(Saved data entries)
•••••

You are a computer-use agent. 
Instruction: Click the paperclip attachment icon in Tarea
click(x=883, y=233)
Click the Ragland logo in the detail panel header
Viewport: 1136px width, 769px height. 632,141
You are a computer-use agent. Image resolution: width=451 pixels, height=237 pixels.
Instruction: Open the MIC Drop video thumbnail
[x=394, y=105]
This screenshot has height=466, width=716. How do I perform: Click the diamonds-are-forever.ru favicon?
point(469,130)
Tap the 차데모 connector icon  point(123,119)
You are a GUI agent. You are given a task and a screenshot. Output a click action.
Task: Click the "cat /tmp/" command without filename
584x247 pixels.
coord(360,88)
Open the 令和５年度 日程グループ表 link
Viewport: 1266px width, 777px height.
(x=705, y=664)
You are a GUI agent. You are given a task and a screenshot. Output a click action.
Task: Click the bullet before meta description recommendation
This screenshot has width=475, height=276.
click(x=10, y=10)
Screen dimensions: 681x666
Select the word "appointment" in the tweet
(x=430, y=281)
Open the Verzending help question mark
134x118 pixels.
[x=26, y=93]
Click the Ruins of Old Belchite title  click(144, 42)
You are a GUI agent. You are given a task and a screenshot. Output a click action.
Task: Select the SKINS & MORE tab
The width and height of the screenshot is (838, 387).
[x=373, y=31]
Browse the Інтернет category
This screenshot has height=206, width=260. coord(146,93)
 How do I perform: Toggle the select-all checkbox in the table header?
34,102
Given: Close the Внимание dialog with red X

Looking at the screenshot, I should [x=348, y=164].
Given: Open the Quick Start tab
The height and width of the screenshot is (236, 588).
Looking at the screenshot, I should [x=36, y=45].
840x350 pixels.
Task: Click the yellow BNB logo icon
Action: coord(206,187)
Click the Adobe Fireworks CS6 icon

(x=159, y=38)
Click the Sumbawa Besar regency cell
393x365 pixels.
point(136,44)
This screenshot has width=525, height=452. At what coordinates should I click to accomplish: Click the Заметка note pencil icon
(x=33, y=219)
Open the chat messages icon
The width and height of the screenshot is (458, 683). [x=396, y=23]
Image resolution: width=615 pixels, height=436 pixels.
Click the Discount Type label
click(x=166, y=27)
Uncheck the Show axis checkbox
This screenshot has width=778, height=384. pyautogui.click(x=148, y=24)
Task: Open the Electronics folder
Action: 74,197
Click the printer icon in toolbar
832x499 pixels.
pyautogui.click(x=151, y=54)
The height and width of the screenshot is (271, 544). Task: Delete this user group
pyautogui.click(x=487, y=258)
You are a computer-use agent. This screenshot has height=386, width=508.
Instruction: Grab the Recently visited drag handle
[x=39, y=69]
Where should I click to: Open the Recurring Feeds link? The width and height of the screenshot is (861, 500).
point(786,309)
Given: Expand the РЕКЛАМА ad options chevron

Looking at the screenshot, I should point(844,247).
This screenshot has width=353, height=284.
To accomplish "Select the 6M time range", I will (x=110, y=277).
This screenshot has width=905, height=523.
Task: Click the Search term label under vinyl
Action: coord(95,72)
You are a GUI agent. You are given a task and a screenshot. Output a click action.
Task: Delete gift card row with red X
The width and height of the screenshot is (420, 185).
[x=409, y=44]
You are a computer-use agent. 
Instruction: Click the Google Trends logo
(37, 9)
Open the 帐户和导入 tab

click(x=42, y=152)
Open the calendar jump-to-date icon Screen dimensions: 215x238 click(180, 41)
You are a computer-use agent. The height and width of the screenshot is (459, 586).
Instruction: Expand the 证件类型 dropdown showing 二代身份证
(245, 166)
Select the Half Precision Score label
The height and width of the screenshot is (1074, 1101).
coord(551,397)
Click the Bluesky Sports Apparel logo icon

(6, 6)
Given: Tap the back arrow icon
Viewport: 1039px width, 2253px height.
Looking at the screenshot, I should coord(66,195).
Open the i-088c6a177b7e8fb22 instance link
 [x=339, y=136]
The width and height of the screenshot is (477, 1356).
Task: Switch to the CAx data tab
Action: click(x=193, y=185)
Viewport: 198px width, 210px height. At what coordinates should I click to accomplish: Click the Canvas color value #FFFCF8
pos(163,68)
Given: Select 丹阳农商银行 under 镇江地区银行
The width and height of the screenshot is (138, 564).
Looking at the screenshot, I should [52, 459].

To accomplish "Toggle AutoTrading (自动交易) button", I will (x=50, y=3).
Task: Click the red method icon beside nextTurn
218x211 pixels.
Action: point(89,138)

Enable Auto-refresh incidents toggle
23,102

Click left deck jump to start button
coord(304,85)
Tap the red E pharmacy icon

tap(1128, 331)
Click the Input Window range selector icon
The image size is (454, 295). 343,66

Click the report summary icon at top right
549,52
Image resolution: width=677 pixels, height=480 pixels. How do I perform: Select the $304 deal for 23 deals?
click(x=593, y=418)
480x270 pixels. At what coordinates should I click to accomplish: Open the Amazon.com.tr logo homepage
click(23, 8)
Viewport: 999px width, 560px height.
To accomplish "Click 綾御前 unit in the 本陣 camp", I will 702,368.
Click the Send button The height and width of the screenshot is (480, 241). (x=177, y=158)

•••••

What you need to do: For this exercise, please output exactly the lines above starting at the line with "Viewport: 1039px width, 2253px height." and ending at the line with "Given: Select 丹阳农商银行 under 镇江地区银行", ends included.

Solution:
Viewport: 1039px width, 2253px height.
Looking at the screenshot, I should coord(66,195).
Open the i-088c6a177b7e8fb22 instance link
 [x=339, y=136]
The width and height of the screenshot is (477, 1356).
Task: Switch to the CAx data tab
Action: click(x=193, y=185)
Viewport: 198px width, 210px height. At what coordinates should I click to accomplish: Click the Canvas color value #FFFCF8
pos(163,68)
Given: Select 丹阳农商银行 under 镇江地区银行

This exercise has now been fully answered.